Qu’on me comprenne bien : je ne plaide pas ici pour quelque retour que ce soit à la foi même s’il ne serait pas sot de chercher à renouer avec certaines des intuitions qu’elle recouvrait – par exemple que l’homme ne s’engendre pas lui-même, qu’il est un héritier, qu’il n’est que de passage sur terre et qu’il doit conserver et aménager le monde en respectant ceux qui l’ont précédé et ceux qui le suivront. Nul besoin de croire en Dieu pour cela. Je ne plaide pas non plus pour un privilège politique accordé au christianisme, ce serait absurde, même s’il va de soi que toutes les traditions religieuses ne pèsent pas également au sein d’une même culture et qu’un égalitarisme radicalisé n’est souvent rien d’autre qu’un déni de réalité.
D’ailleurs, je me souviens qu’un esprit agressif, pendant le débat sur la Charte, cet automne, m’a demandé si je voulais restaurer le catholicisme d’antan. C’était une question absurde, pour le dire sans trop de méchanceté. Ou plutôt une accusation : n’étais-je pas coupable d’une dérive réactionnaire? D’ailleurs, je suis persuadé que lui-même n’avait qu’une vision très limitée de ce qu’était le catholicisme «d’antan», réduit à la caricature d’une domination des soutanes sur une société pétrifiée par la peur. Personne ne souhaiterait cela, non plus qu’en revenir, par exemple, à la morale sexuelle exagérément contrariante qui a laissé dans les consciences de si mauvais souvenirs. Y a-t-il vraiment des gens avec un fantasme de restauration traditionaliste ailleurs que dans les marges sociales, d’ailleurs?

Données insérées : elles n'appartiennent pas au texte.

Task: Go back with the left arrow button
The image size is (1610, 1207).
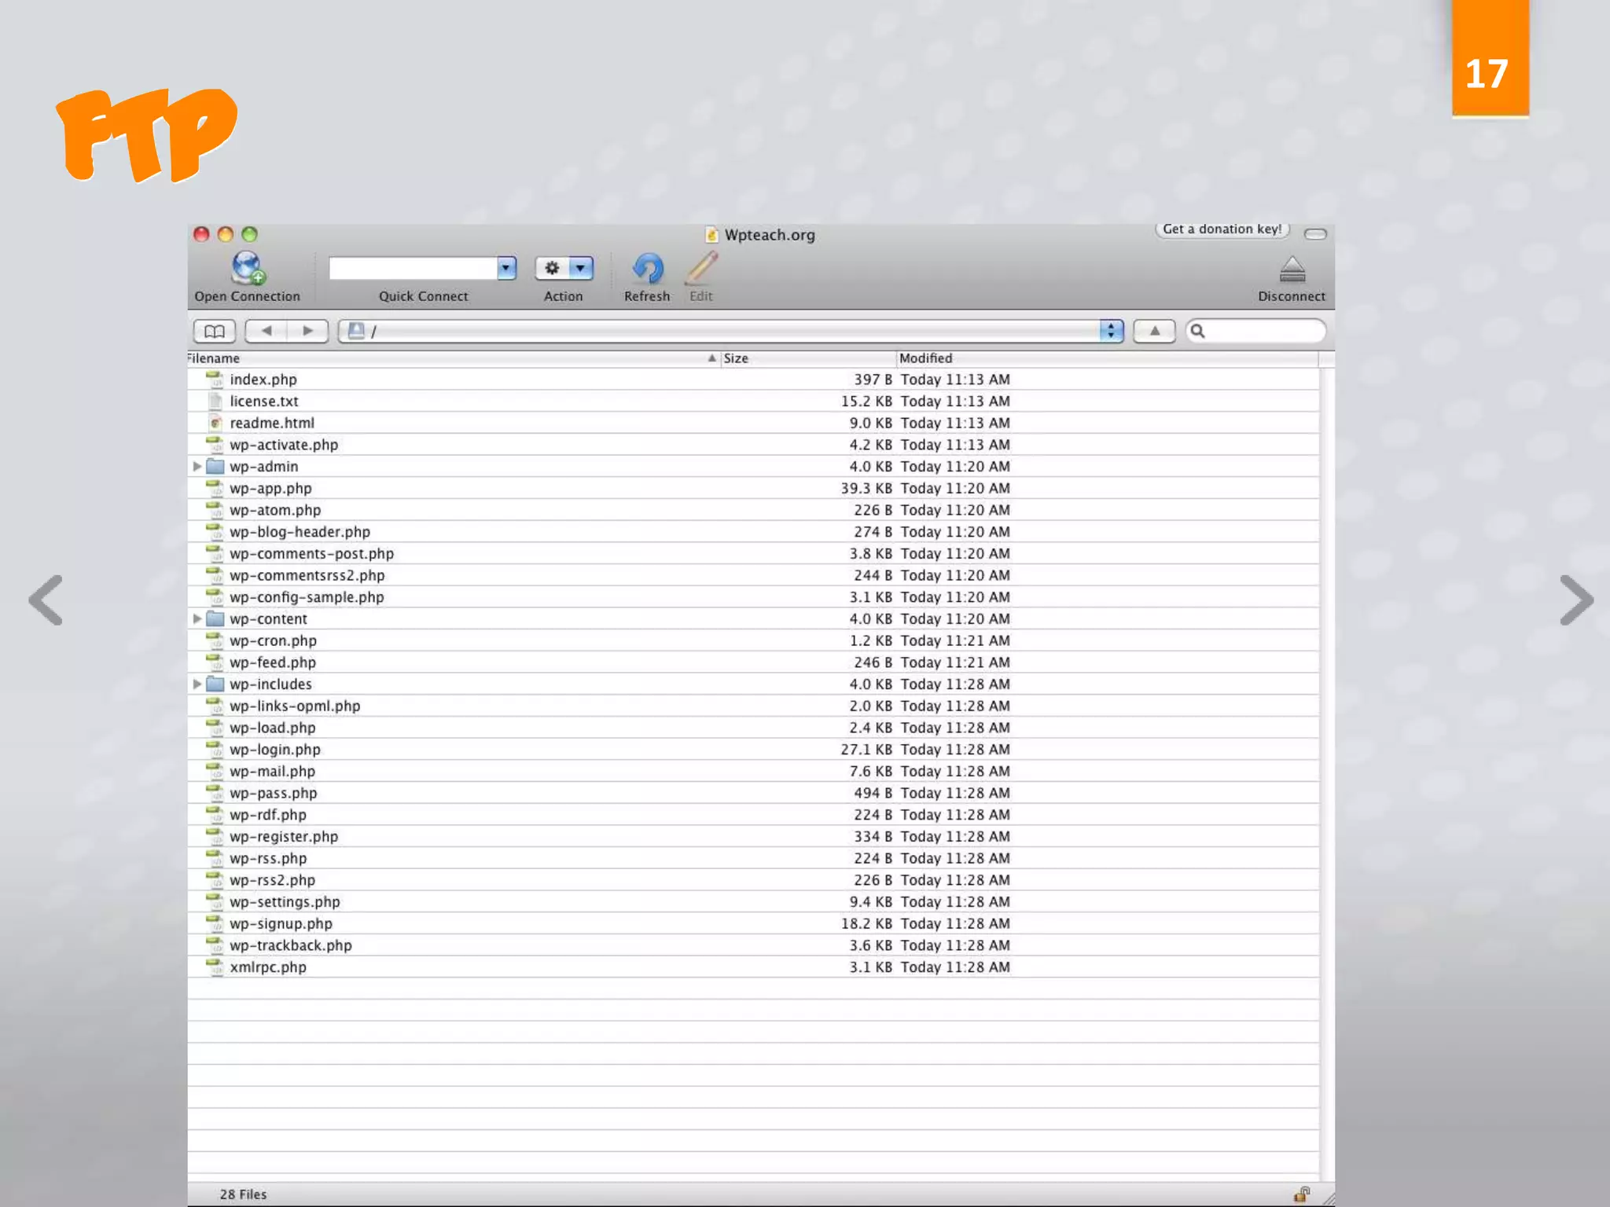Action: coord(266,331)
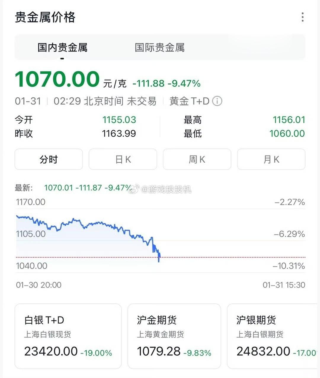This screenshot has height=378, width=320.
Task: Select the 分时 chart view
Action: tap(49, 159)
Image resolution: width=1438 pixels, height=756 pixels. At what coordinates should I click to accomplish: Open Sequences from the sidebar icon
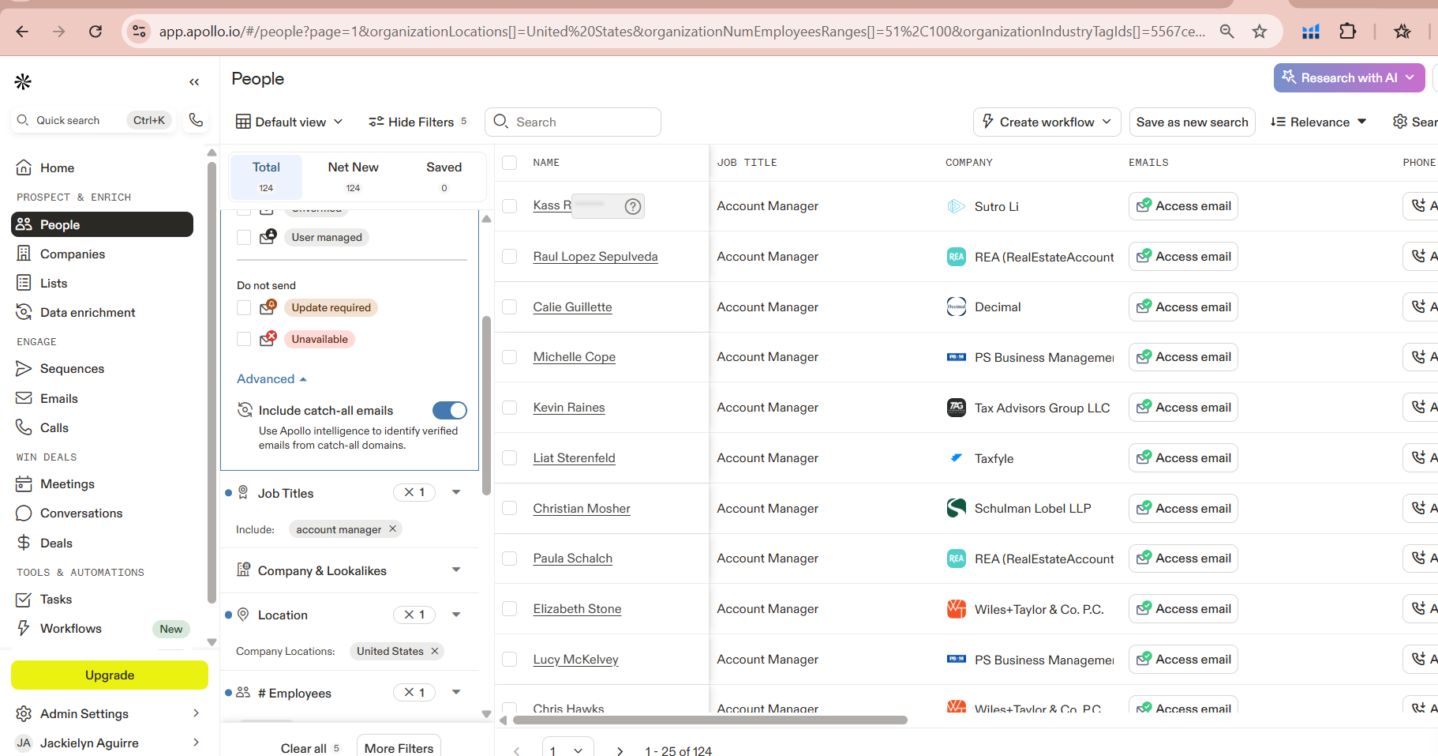coord(24,369)
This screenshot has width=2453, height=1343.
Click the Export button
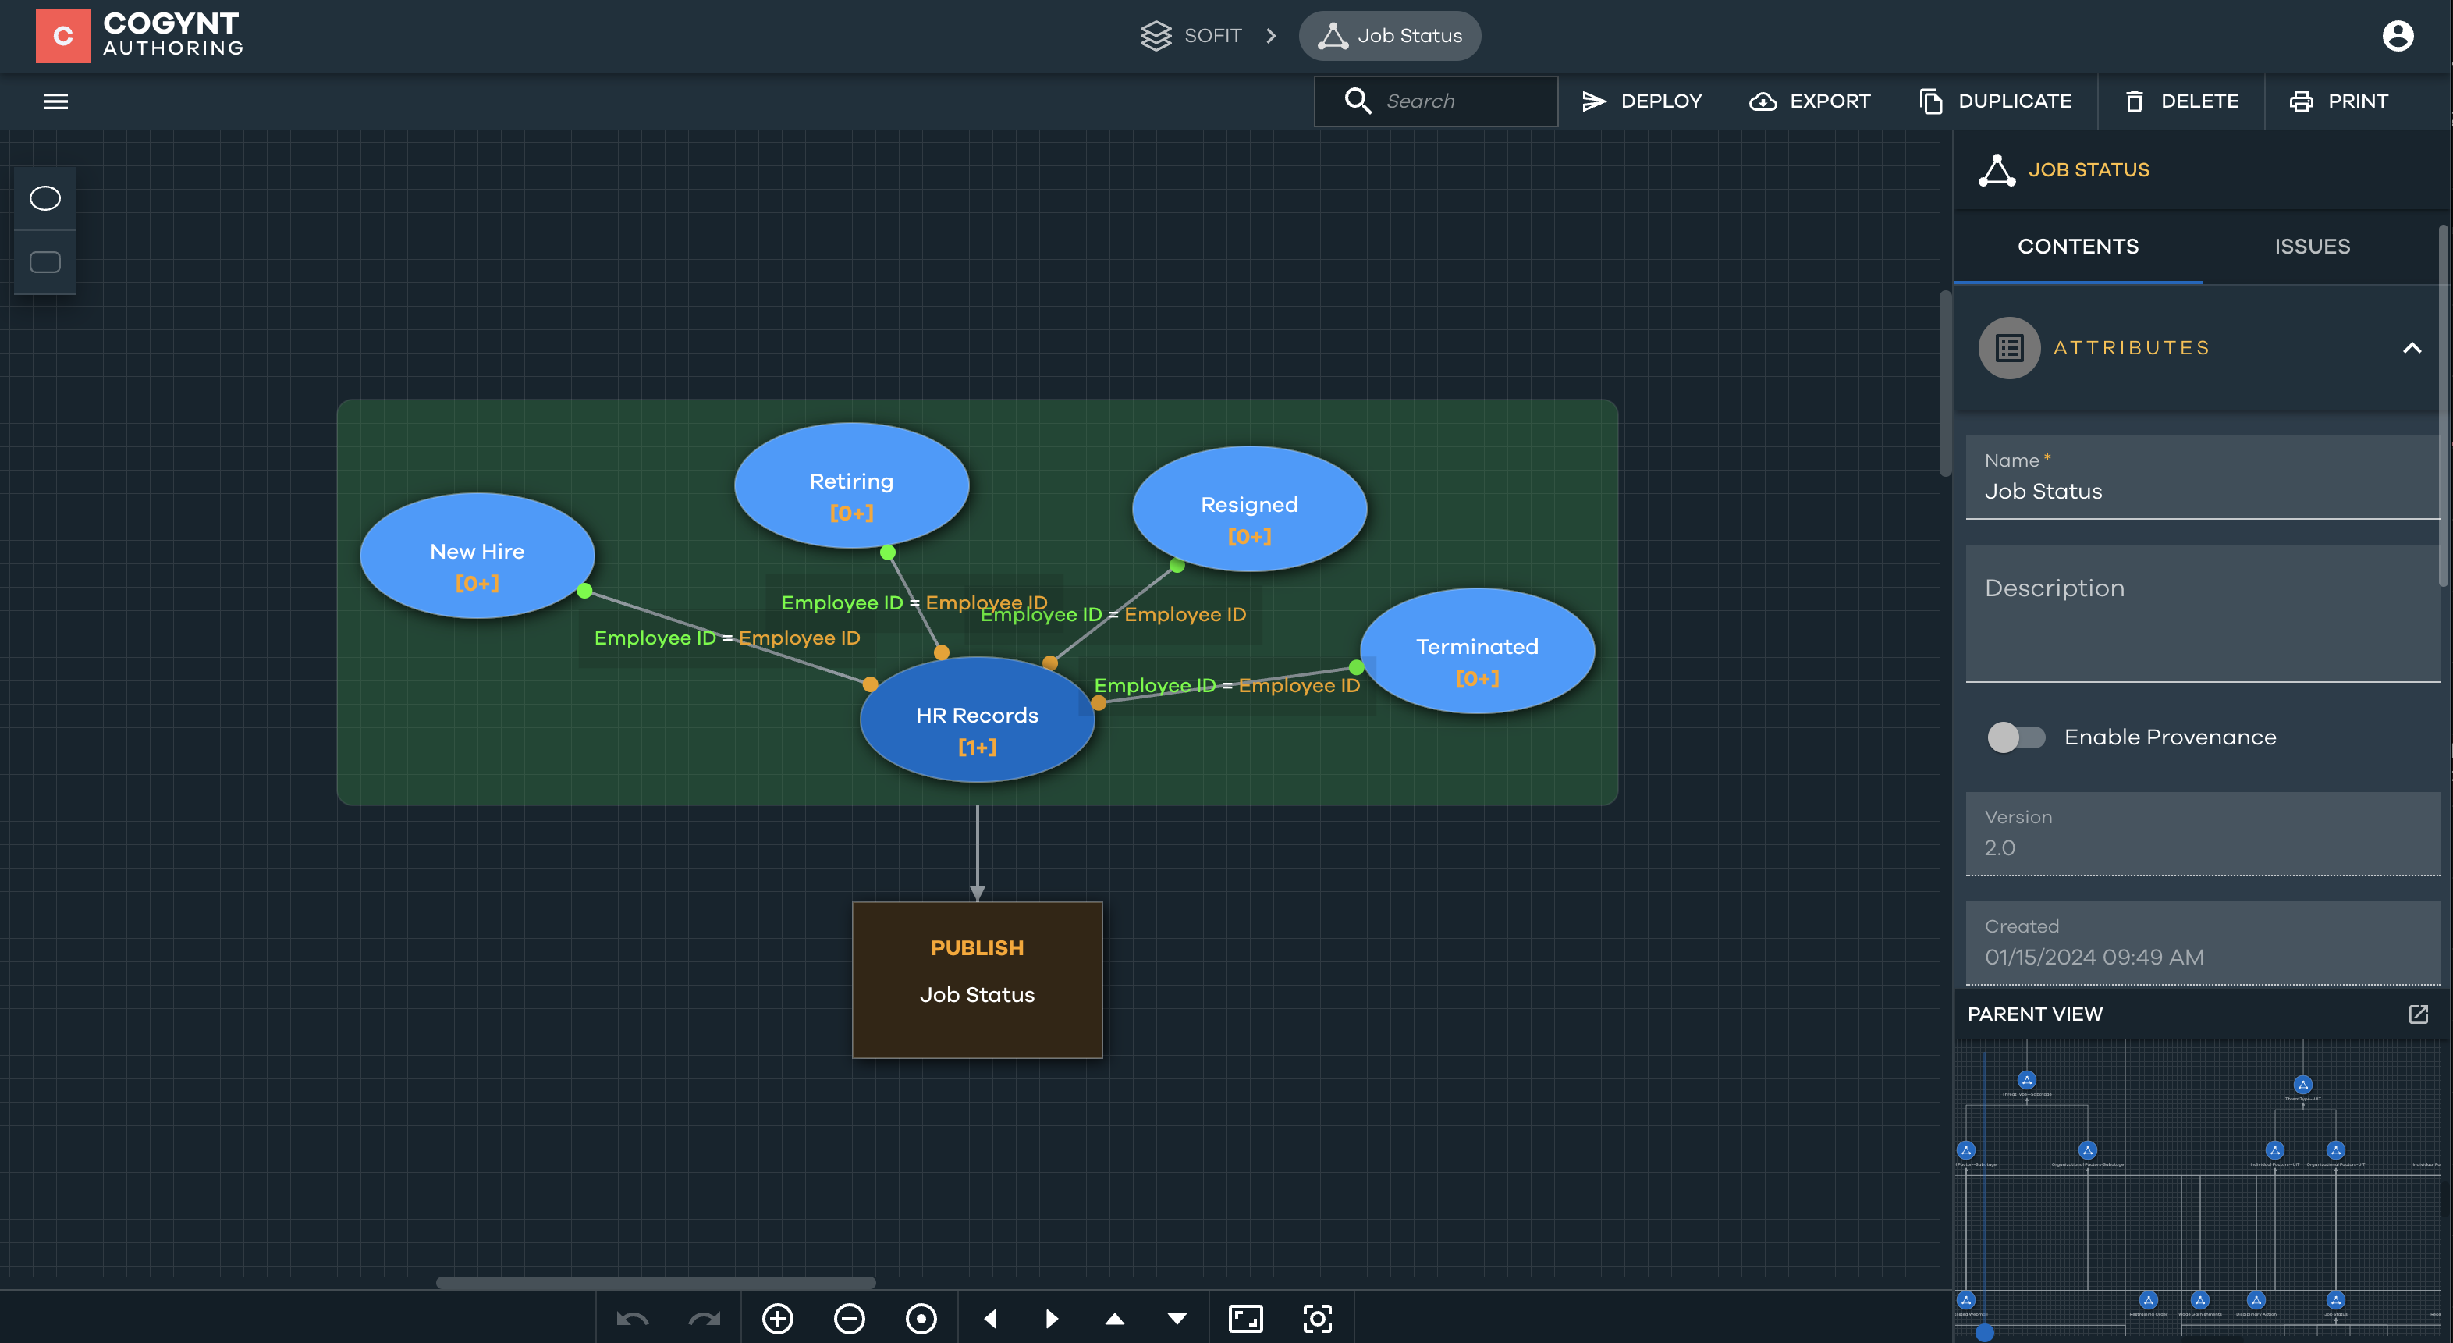click(x=1809, y=101)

Mais l’esprit d’ingratitude qui domine la conscience publique et l’aversion de bien des gens pour la religion en elle-même n’est pas sans appauvrir considérablement notre civilisation. Elle ne saurait sérieusement abolir la question de la transcendance sans s’abolir elle-même, sans se jeter dans un vide glacial. Surtout, n’y aurait-il pas une certaine vertu à reprendre le dialogue avec la tradition, plutôt que de tourner en ridicule ceux qui nous invitent à modérer l’enthousiasme contemporain pour la table rase? Dialoguer avec la tradition, cela veut dire ressaisir les questions que les hommes se sont toujours posés, et prendre au sérieux leurs réponses, ce qui, évidemment, ne veut pas dire qu’on les endosse.